*Work task:*
Include in the output exactly the lines from the opening of the data through the line containing "Viewport: 703px width, 453px height.", and nothing more.

[Stored data entries]
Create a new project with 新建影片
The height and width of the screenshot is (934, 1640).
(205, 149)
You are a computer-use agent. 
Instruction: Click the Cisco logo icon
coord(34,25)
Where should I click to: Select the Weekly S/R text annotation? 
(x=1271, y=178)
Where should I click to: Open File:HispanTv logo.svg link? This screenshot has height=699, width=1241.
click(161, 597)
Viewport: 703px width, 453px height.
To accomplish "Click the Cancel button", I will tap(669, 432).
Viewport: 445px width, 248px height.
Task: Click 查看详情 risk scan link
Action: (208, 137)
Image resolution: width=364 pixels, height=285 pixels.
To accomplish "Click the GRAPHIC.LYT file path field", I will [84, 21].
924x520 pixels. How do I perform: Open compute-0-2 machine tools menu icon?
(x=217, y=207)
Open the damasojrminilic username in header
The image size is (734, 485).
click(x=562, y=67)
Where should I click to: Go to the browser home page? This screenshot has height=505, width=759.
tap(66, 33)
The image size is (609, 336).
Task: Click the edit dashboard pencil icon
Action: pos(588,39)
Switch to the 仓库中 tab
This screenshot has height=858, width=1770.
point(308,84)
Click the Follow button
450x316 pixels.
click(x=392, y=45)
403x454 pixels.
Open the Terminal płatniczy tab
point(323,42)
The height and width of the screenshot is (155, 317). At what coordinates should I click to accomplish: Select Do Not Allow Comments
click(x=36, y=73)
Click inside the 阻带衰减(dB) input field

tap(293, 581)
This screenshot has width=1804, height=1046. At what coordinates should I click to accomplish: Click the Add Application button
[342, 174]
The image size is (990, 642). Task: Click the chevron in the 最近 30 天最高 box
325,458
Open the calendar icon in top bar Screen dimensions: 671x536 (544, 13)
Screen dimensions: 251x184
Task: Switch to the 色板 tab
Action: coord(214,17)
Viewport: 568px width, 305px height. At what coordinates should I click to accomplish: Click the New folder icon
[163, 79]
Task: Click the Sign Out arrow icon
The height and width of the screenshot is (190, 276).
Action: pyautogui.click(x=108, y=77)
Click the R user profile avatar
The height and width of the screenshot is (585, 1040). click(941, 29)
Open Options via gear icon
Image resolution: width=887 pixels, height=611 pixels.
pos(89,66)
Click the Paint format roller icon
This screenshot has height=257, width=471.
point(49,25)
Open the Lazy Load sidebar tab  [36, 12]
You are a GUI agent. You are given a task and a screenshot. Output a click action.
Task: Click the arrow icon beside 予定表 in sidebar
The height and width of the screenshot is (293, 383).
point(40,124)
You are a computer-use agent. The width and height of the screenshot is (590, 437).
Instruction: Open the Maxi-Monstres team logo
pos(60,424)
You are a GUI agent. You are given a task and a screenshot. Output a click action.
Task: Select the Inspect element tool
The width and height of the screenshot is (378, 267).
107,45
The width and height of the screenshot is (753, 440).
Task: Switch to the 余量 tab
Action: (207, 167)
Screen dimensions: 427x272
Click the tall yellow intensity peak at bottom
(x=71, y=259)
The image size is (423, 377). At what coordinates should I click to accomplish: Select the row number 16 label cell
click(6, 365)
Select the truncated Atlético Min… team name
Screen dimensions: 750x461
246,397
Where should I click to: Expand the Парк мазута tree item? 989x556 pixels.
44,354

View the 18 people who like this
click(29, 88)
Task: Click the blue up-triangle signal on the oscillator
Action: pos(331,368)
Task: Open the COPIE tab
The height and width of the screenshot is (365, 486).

*Answer for this exercise:*
Create a new project with 新建影片
The height and width of the screenshot is (934, 1640).
(205, 149)
You are a computer-use agent. 
Instruction: Click the Cisco logo icon
coord(34,25)
Where should I click to: Select the Weekly S/R text annotation? 
(x=1271, y=178)
Where should I click to: Open File:HispanTv logo.svg link? This screenshot has height=699, width=1241.
click(161, 597)
Viewport: 703px width, 453px height.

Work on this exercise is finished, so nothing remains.